'''

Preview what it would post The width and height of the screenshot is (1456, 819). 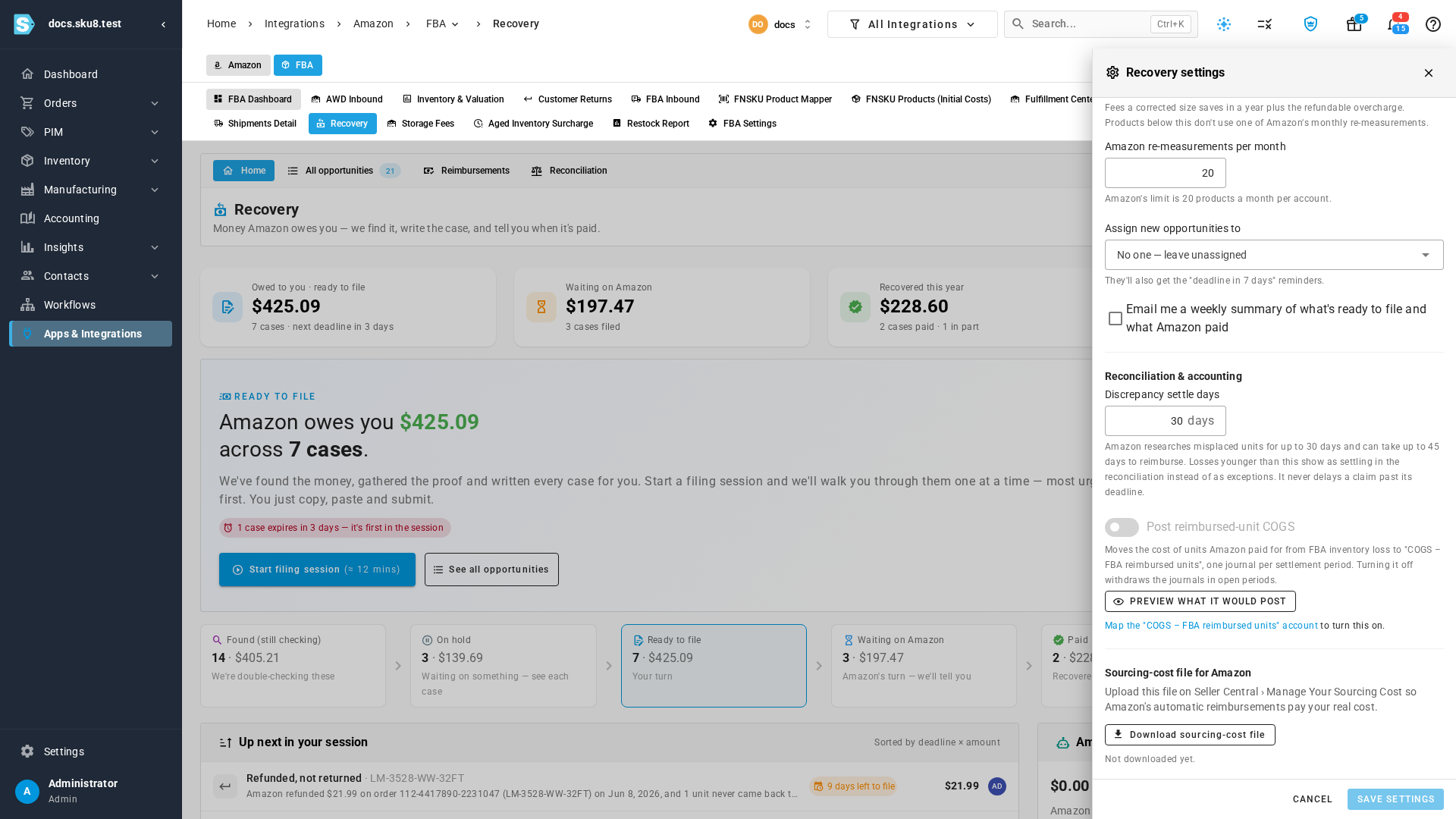(x=1200, y=601)
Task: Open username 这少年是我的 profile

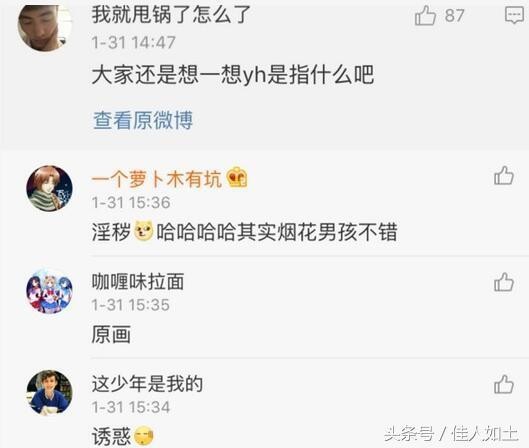Action: click(147, 384)
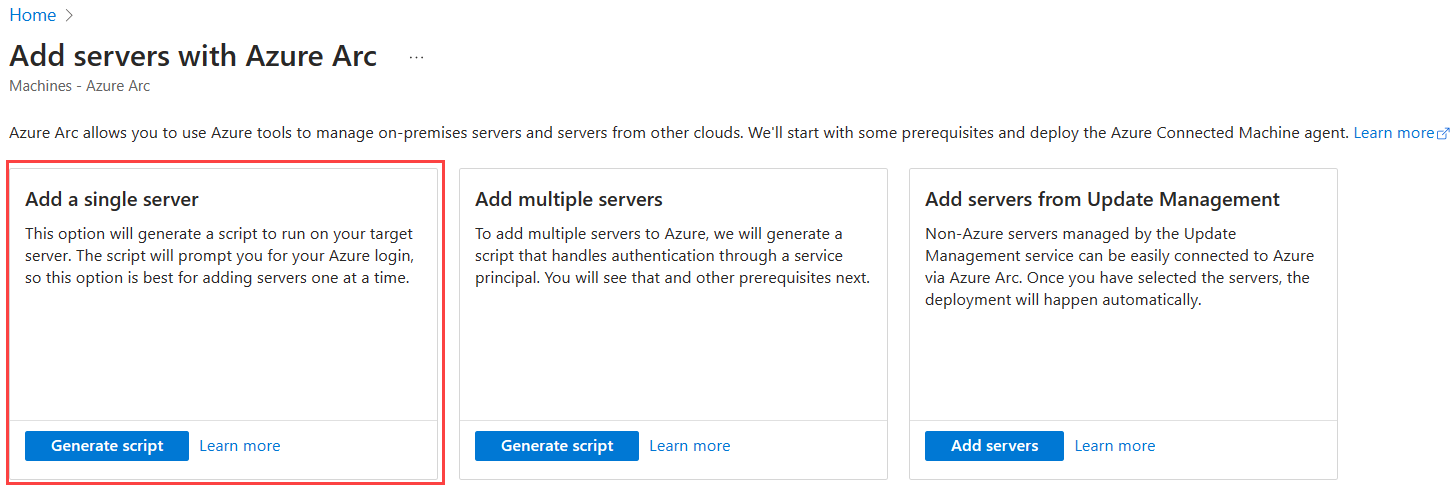Click the single server card description text

219,256
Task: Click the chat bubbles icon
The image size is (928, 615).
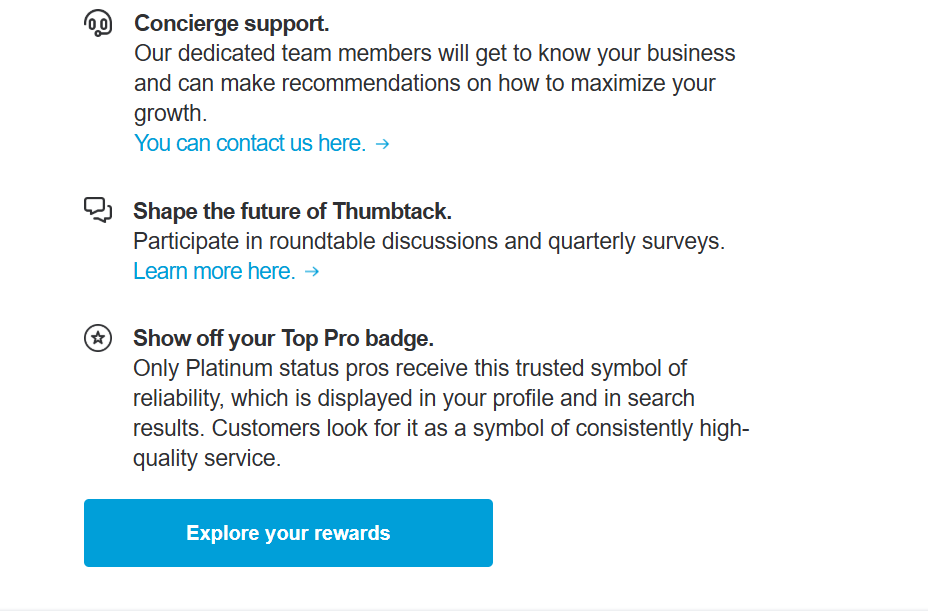Action: tap(98, 210)
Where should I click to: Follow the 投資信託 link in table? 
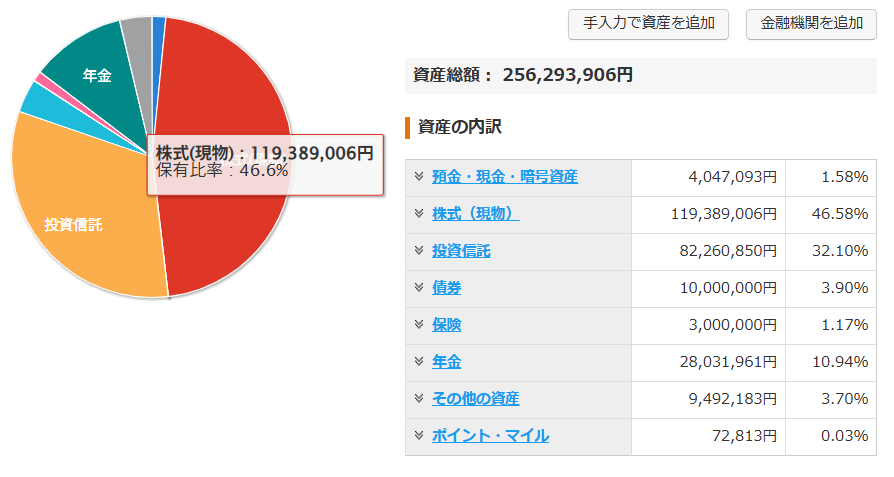[x=461, y=251]
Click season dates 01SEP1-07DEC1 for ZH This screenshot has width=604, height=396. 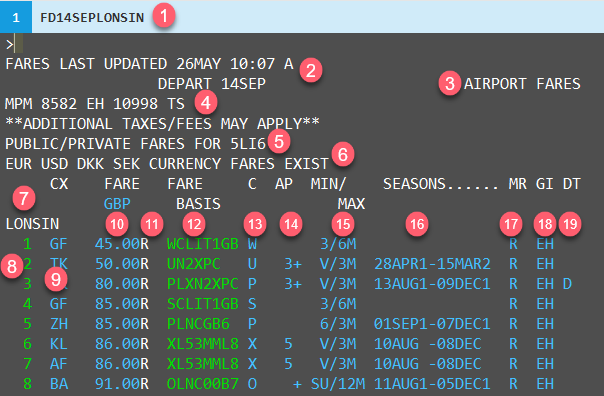tap(432, 324)
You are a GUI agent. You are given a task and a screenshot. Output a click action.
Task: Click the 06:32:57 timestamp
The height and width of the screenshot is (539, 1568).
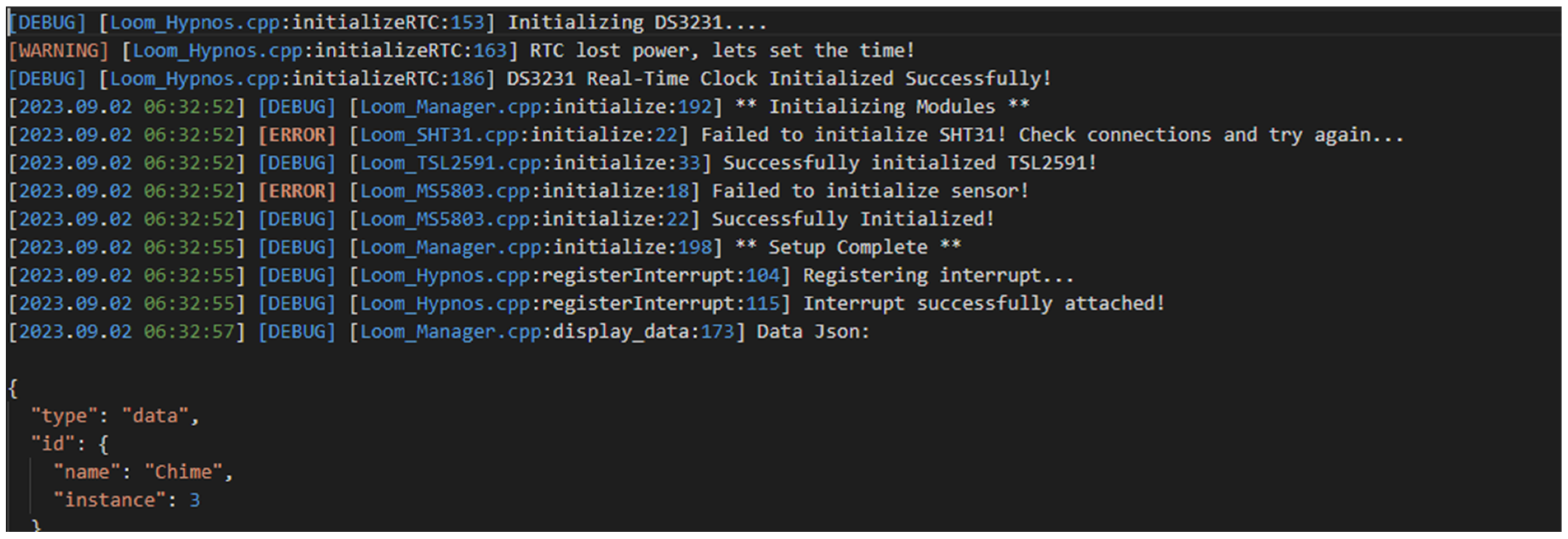coord(189,332)
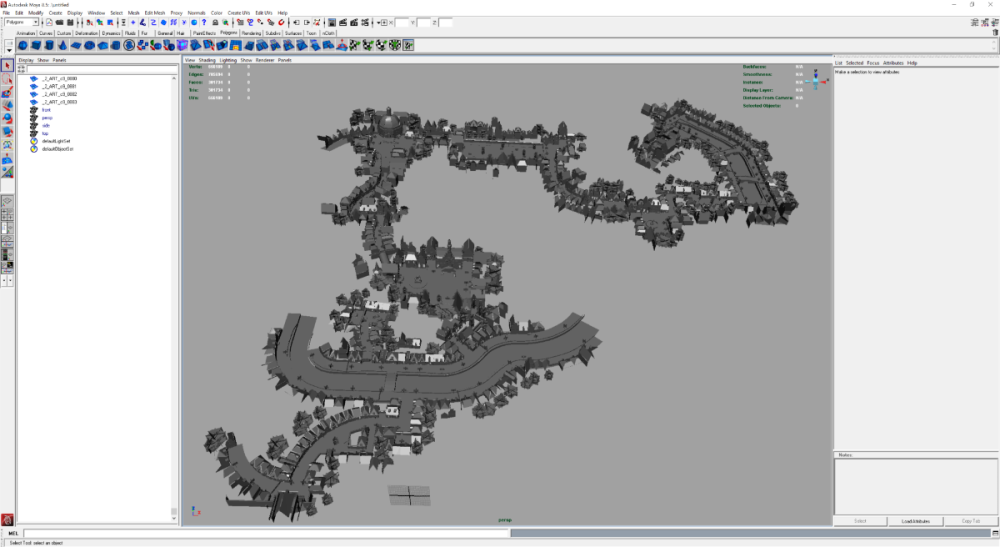Choose the four-view layout icon
Screen dimensions: 1000x547
tap(7, 215)
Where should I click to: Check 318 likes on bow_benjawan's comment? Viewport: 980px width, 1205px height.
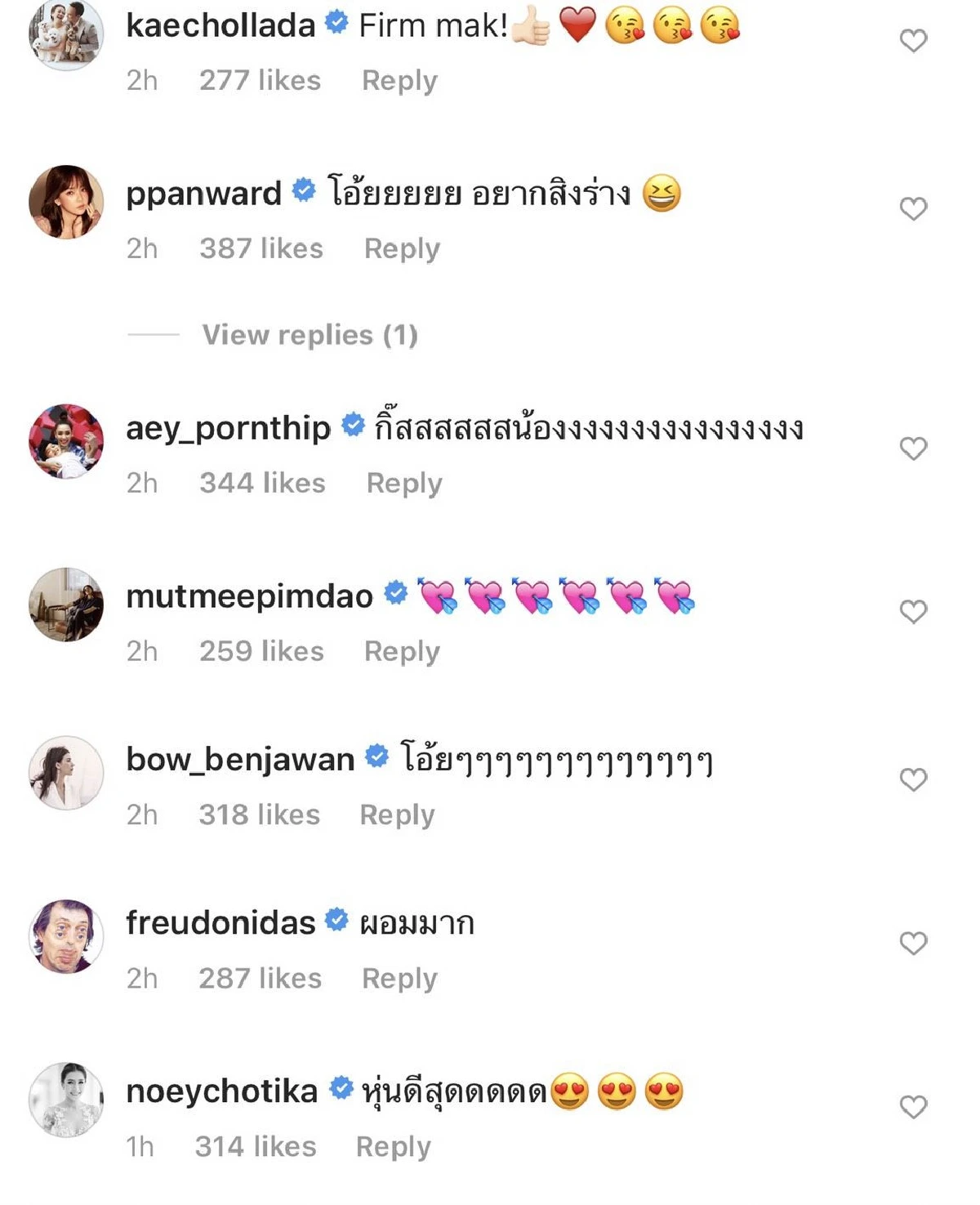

'''

What you will do: Each line from the one holding "Task: Click the 06:32:57 timestamp" through the end of the listing is to be output exactly, both ends included, with no other lines and the pictures left out.

Solution:
Task: Click the 06:32:57 timestamp
The height and width of the screenshot is (539, 1568).
coord(189,332)
Choose the four-view layout icon
Screen dimensions: 1000x547
tap(7, 215)
Where should I click to: Check 318 likes on bow_benjawan's comment? Viewport: 980px width, 1205px height.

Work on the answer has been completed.